The exhibition coincides with the 150th anniversary of Manitoba and the 100th anniversary of the founding of the Group of Seven in 2020. Organized by the WAG in partnership with the McMichael Canadian Art Collection, Into the Light was unveiled with the Gallery’s reopening last month and runs until September 7, 2020.
About the Show:
- Into the Light is the first comprehensive survey of the Manitoba modernist and Group of Seven member in 40 years, the largest to date.
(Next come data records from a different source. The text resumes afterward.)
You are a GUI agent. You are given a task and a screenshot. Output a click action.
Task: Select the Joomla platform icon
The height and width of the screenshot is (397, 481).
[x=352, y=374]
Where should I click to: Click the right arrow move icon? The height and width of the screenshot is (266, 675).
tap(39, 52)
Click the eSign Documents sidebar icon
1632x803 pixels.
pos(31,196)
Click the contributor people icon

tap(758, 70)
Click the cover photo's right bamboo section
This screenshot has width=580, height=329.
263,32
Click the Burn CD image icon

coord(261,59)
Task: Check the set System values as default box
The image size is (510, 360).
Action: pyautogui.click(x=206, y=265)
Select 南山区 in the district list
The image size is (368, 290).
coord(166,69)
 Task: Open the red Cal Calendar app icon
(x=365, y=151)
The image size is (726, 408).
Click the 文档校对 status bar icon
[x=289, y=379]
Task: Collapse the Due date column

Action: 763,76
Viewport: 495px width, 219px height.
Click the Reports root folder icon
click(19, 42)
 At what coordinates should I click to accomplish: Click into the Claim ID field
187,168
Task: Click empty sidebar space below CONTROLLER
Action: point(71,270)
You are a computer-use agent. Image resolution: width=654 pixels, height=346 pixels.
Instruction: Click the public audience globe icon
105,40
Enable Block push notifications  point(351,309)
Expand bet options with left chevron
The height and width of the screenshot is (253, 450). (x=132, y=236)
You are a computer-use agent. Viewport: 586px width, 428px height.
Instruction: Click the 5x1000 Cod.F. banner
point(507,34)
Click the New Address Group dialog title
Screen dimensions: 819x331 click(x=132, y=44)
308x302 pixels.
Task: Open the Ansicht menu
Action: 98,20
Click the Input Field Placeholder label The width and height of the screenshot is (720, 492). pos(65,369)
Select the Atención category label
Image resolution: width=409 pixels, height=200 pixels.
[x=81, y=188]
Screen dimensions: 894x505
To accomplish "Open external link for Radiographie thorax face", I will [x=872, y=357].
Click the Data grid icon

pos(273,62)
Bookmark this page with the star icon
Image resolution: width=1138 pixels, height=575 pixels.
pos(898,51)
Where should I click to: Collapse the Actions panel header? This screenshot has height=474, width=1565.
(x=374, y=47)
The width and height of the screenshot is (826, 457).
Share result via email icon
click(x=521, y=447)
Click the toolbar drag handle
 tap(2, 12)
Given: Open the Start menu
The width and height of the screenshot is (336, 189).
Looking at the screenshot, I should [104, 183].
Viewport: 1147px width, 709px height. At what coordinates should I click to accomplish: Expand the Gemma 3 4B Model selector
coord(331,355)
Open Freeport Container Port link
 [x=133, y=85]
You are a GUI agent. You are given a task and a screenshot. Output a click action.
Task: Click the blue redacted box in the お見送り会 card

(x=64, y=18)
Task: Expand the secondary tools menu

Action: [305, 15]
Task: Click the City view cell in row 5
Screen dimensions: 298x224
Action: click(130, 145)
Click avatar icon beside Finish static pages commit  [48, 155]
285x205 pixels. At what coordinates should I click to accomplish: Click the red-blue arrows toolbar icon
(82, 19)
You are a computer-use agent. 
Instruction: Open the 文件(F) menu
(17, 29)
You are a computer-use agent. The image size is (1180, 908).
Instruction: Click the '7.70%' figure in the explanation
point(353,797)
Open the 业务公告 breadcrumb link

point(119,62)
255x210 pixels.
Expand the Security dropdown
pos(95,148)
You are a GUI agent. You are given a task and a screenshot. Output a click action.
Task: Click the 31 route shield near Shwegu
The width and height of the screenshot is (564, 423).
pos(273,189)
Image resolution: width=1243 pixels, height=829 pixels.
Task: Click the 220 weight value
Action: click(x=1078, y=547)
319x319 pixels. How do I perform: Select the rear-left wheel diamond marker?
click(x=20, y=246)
- The exhibition features more than 200 artworks that explore FitzGerald’s early 20th-century prairie scenes and his St. James neighbourhood in Winnipeg. FitzGerald’s deeply contemplative art renders the everyday miraculous, at times suggesting portals to the infinite.
- The show brings together paintings, drawings, and prints from 13 institutional lenders including over 100 pieces from the WAG collection, the largest FitzGerald collection in the world.
- Into the Light is curated by McMichael Canadian Art Collection Chief Curator Sarah Milroy and Executive Director Ian A.C. Dejardin, and Canadian art scholar Michael Parke-Taylor.
- A beautifully illustrated exhibition catalogue is available at WAG@TheForks. The publication by Sarah Milroy, Ian A.C. Dejardin and Michael Parke-Taylor features essay contributions by the curators and Dr. Oliver A.I. Botar, Pierre Dorion, Robert Enright, Robert Houle, Andrew Kear, Wanda Koop, and Michael Parke-Taylor with a forward by Dr. Stephen Borys.
About the Artist:
- Rooted in his native city of Winnipeg, Lionel LeMoine FitzGerald (1890–1956) worked almost exclusively in Manitoba, where he captured the essence of the prairies in his art.
- Beloved for his sensitive and serene depictions of Manitoba and the back streets of Winnipeg, FitzGerald was the only Western member of the Group of Seven. He was the last artist to join the Group in 1932 and the least known.
- FitzGerald’s voice was a quieter one, his legacy including both his stewardship of the Winnipeg School of Art (1929-1947), now the School of Art at the University of Manitoba, and the development of the WAG.
- He had his first show at the Gallery in 1921 and went on to become one of Canada’s best-known early-modernist painters.
- From pointillist abstract works to everyday landscapes, FitzGerald’s influence extends beyond Manitoba and Canada.